QUOD
AUTEM RELIQUUM FUERIT NOBIS ?*
Que
reste t-il de nous ?
Il est de gris matins où se ferment les portes,
En l'ouateuse aurore, où l’esprit s’envenime
De mensonges faciles, dont le pusillanime,
Sans montre de retenue, vers l’accorte,
S’avance, heureux d’en taire la mollesse
Dont se vêtent, âme
flaccide, cœur flasque,
Ceux qui de la curée, fuient le masque
Du retors engraissé de sophisme d’abbesses.
Il est d’autres chemins, en entrave du nôtre,
De routes pentues jouxtant de l’abandon,
Au plus fort de l’orage, la sente où le chardon
Effeuille la bractée
accotée à l’épeautre.
Quand il pleut sur la lande à découvert,
L’automne vient troubler des sauvages réserves,
Le tiède ensilage, et qu’égrappent les serves,
Avant de s’effondrer… en attendant l’hiver.

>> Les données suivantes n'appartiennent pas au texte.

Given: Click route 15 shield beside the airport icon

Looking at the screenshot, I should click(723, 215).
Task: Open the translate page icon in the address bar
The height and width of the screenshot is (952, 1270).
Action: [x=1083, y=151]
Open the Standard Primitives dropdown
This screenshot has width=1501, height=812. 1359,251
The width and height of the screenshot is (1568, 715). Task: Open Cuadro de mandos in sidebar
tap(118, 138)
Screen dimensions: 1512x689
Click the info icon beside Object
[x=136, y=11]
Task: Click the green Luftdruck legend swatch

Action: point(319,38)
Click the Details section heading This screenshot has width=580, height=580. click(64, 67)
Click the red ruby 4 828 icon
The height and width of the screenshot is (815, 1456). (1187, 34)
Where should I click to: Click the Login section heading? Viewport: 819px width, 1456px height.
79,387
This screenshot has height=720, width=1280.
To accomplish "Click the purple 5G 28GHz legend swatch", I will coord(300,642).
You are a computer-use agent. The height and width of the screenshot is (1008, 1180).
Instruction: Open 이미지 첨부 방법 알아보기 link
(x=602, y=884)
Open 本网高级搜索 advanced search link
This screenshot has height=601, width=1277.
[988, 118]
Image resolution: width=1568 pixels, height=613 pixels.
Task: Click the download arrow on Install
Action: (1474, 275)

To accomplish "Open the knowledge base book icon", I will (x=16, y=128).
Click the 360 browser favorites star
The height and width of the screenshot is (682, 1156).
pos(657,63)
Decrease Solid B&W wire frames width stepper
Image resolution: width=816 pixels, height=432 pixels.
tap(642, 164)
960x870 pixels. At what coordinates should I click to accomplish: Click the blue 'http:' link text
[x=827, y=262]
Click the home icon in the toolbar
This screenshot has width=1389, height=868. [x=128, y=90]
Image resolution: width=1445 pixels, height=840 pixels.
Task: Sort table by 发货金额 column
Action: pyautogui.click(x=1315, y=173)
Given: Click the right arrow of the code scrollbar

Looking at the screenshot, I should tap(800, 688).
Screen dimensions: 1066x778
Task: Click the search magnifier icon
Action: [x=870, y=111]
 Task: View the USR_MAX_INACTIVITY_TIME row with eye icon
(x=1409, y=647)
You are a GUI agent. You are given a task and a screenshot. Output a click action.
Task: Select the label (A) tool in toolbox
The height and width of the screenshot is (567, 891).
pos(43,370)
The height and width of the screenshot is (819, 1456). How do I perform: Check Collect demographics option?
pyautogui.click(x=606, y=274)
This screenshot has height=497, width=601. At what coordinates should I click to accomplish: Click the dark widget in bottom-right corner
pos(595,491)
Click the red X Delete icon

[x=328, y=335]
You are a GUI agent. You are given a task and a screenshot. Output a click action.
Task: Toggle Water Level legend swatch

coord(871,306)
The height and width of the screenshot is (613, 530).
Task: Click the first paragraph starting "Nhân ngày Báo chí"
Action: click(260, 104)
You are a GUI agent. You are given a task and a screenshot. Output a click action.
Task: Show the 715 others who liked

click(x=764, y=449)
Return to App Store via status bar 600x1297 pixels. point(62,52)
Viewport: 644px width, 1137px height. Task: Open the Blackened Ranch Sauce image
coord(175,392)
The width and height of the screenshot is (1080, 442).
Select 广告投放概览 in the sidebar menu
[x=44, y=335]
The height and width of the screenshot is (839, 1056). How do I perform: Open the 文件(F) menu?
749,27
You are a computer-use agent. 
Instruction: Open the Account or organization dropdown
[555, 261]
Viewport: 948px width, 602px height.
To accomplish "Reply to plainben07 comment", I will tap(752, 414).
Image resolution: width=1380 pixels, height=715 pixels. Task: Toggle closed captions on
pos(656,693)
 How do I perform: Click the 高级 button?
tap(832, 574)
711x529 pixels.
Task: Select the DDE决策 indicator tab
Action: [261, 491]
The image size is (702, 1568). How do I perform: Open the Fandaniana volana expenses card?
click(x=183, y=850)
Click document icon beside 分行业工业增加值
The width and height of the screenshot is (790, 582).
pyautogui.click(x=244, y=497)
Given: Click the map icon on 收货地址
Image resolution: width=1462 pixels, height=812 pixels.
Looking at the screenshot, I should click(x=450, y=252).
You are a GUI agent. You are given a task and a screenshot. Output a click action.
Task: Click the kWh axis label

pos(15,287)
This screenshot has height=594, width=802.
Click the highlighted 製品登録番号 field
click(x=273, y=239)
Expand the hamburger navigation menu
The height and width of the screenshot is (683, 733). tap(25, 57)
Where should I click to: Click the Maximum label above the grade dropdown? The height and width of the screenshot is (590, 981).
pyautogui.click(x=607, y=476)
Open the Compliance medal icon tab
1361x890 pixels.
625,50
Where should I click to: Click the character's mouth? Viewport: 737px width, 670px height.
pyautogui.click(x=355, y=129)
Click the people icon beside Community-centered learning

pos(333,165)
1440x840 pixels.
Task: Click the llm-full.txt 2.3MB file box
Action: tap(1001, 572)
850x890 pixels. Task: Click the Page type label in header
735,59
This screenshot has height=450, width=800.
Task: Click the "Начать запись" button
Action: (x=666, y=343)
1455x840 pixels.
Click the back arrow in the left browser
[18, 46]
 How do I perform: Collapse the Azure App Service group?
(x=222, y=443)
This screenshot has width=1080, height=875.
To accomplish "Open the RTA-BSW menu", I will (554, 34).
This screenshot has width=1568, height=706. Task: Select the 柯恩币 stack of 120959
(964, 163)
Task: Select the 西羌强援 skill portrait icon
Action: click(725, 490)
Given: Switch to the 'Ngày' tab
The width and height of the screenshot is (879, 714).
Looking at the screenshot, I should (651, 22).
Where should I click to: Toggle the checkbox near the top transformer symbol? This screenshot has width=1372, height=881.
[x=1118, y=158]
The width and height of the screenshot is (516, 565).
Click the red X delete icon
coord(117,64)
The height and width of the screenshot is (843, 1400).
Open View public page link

Nos confessions taclent de l’arbitraire,
Sans admonestation, probable jouissance…
S’éteignent, nos regards dissous de tolérance,
De possibles accords agrémentés, pour plaire,
De factices mandorles de pénitents contrits,
D’exsangues auréoles clampées à l’illusoire…
L’envie en translate, et parfois, sans surseoir,
L’acte compromissoire plein d'acidimétrie.
***
Que reste t-il de nous, cendreux anthropiens ?
Quelle fondue iconique embouche du réel
Dont nous sommes connexes, nous mortels,
La parfaite inhérence ? Serions-nous transcaspiens,
Loin de terres cuivrées où le soleil écale
De la lie de nos tares, avant que de se lier,
La replète stature ? Sommes-nous, piliers
D’un empire sans monarque, en l’escale
D’un rêve étoilé de chimères, d’hallucinations ?
Des mortes prétentions du précaire suivisme,
Nos robes ont balayé du bâti, le civisme
Auquel s’assujettissent les beuglardes nations.
Il y a tant de haine chevillée à l’enfance,
Tant de joies altérées en nos feintes liesses ;
Nos mots d’amour s’éventent, par hardiesse ;
Nos soupirs talonnent en cette récréance,
Nos rétives passions… la peur a aiguisé
D’une fine claymore, puisque velléitaires,
Le subéreux tissage aux lacis réfractaires
Du riche devenir dont l’effroi s’est grisé
Avant de nous pousser, en reîtres méprisés,
Du pont du désespoir… en-deçà de l’Ether.